Update the lines from the line containing "is (638, 614)." through the line containing "(828, 476).", changing "screenshot" to "capture" and leaving everything else as it is.
----- Input
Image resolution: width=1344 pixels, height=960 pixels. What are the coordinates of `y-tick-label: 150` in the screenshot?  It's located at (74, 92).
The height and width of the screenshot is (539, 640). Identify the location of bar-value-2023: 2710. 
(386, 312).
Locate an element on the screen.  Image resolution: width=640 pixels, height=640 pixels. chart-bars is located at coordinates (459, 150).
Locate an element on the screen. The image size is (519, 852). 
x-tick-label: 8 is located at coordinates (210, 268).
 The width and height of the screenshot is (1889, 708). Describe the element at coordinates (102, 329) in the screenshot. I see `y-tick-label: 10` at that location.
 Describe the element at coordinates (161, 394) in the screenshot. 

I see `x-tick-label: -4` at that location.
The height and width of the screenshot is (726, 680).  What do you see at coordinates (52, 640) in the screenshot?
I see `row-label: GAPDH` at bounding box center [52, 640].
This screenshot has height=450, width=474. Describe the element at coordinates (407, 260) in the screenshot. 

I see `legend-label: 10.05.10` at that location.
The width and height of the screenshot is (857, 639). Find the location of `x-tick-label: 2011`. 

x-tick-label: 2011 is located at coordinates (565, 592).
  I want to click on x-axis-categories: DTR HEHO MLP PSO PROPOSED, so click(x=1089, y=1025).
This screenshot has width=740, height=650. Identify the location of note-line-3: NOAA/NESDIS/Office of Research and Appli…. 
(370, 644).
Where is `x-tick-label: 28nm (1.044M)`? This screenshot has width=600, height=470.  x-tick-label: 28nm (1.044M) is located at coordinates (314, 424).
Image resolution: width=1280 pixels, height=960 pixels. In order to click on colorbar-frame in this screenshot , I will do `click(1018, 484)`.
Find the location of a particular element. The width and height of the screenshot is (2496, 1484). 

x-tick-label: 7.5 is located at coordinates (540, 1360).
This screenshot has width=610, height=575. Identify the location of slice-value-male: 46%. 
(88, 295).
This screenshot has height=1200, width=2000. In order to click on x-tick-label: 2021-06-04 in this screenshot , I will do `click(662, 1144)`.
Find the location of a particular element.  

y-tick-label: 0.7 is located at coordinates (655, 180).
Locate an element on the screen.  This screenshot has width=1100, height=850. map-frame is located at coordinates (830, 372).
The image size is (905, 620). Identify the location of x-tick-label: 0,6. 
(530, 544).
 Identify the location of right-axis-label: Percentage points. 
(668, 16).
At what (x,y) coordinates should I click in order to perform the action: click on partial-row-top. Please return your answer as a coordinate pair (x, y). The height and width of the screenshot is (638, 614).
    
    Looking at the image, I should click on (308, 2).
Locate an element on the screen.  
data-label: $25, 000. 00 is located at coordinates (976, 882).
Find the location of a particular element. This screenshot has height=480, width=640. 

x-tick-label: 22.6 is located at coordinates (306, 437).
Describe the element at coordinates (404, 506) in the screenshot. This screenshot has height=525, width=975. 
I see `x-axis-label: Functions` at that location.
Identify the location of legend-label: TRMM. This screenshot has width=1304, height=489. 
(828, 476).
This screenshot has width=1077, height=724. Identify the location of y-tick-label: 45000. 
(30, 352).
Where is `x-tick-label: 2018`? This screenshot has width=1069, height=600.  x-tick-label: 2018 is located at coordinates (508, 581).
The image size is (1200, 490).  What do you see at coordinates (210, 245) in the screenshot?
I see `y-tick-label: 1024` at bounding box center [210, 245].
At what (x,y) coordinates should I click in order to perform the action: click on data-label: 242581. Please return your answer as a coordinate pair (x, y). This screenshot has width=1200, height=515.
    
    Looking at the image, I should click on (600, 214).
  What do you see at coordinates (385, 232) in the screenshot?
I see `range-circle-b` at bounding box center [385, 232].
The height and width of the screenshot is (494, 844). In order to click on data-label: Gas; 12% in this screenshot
----------
▶ Solution to the problem:
At what (x,y) coordinates should I click in order to perform the action: click on partial-row-top. Please return your answer as a coordinate pair (x, y). The height and width of the capture is (638, 614).
    
    Looking at the image, I should click on (308, 2).
Locate an element on the screen.  
data-label: $25, 000. 00 is located at coordinates (976, 882).
Find the location of a particular element. This capture has height=480, width=640. 

x-tick-label: 22.6 is located at coordinates (306, 437).
Describe the element at coordinates (404, 506) in the capture. This capture has height=525, width=975. 
I see `x-axis-label: Functions` at that location.
Identify the location of legend-label: TRMM. This capture has width=1304, height=489. 
(828, 476).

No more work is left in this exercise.